Molly Delp
March 17, 2016
“As a second year teacher, I wish I could say it is easier, but it’s not. It is a whole new set of challenges, but it is also a whole new set of accomplishments and joys. It is definitely a learning process and I am nowhere near close to being a veteran teacher or where I feel super comfortable with what I teach and what I do. Some parts have come easier, I know the ropes a little bit more. While other things I still haven’t experienced and I have these moments where I feel like I am a first year teacher again.
“The eleventh graders are my first class that I will have for two consecutive years and there are a lot of sad feelings as the year comes to a close. I have bonded with y’all. I did with the twelfth graders, but I only had them for one year. There is something very special about that first class. I mean there is something special about the tenth graders this year and the twelfth graders because y’all are all so different. It is kind of amazing, but I am definitely going to cry when y’all go up to twelfth grade. It is going to be rough letting y’all go and only seeing y’all pass by and not in my class anymore. I am going to be really sad.

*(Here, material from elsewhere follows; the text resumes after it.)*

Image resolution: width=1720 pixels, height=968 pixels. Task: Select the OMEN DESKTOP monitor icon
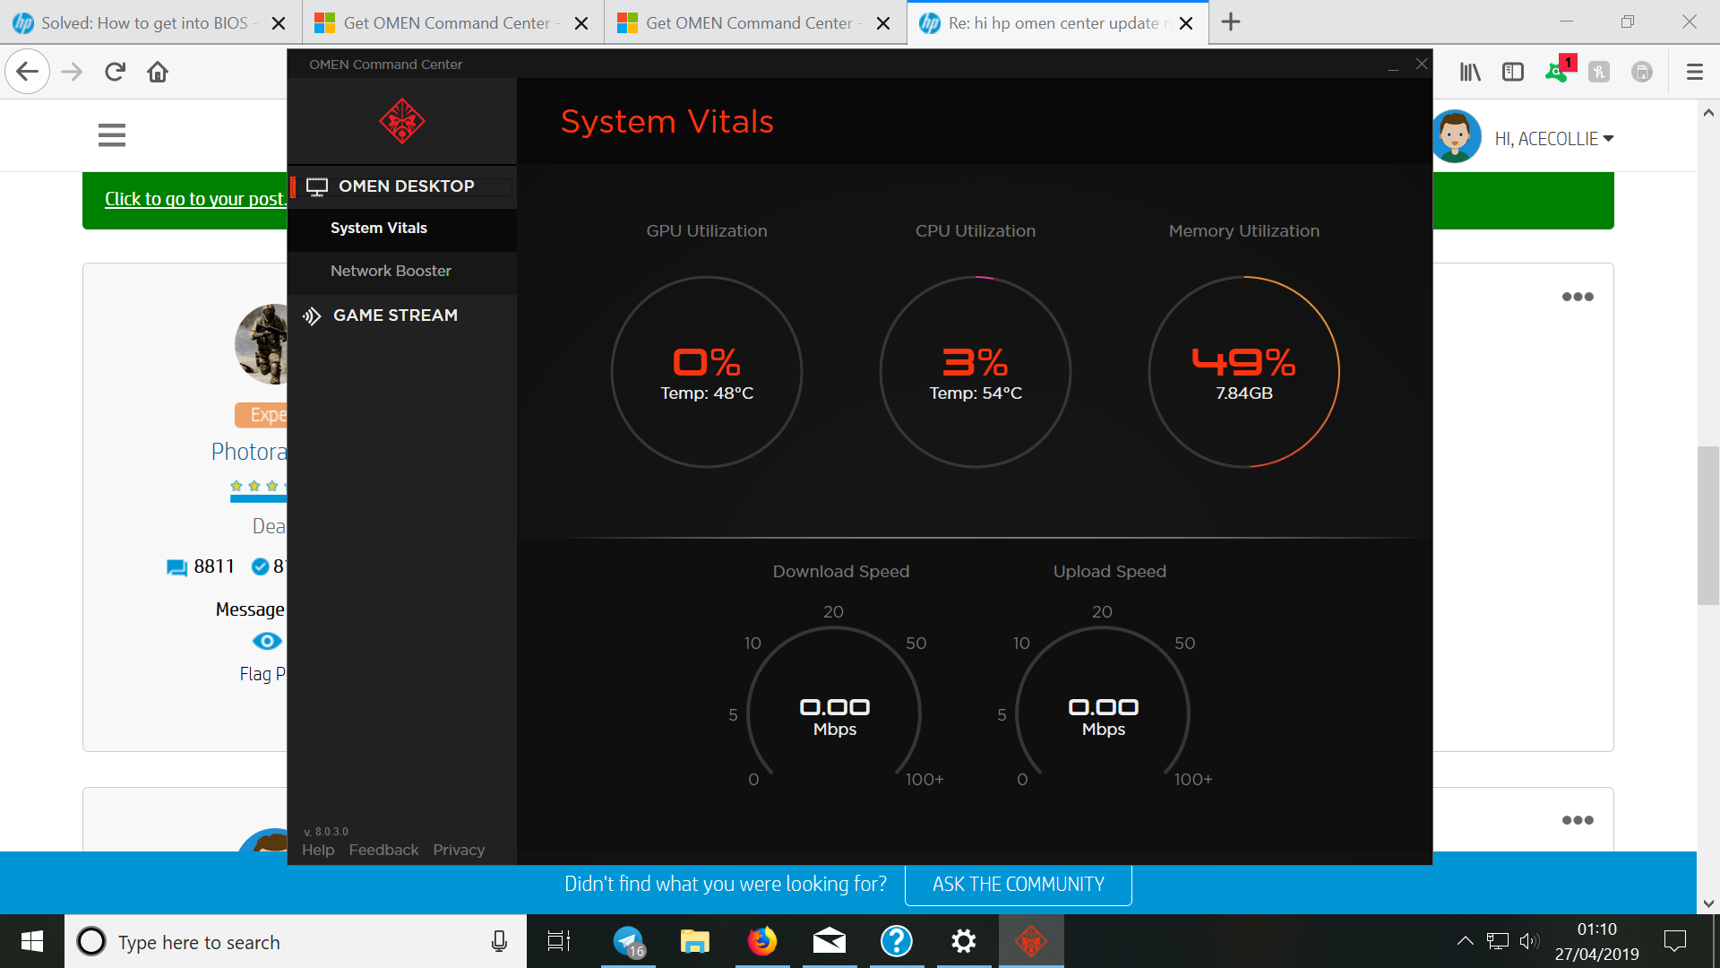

“I feel like everyday’s an adventure, but in a way it’s a good thing because y’all keep me on my toes. I feel like it is preparing me for parenthood even though y’all are teens because things come out of your mouths that aren’t bad. They are just things I wouldn’t have suspected. Things where I jerk my head at and I am like ‘I don’t really know how to respond to that.’ I have definitely had moments where I am not sure how to handle it. I think it is harder as a teacher because I have had wild moments as a student, like barking teacher or dragon lady who has slapped me. As a teacher I am the adult, I have to control the situation. So how I handle it dictates how others will handle it in the class.”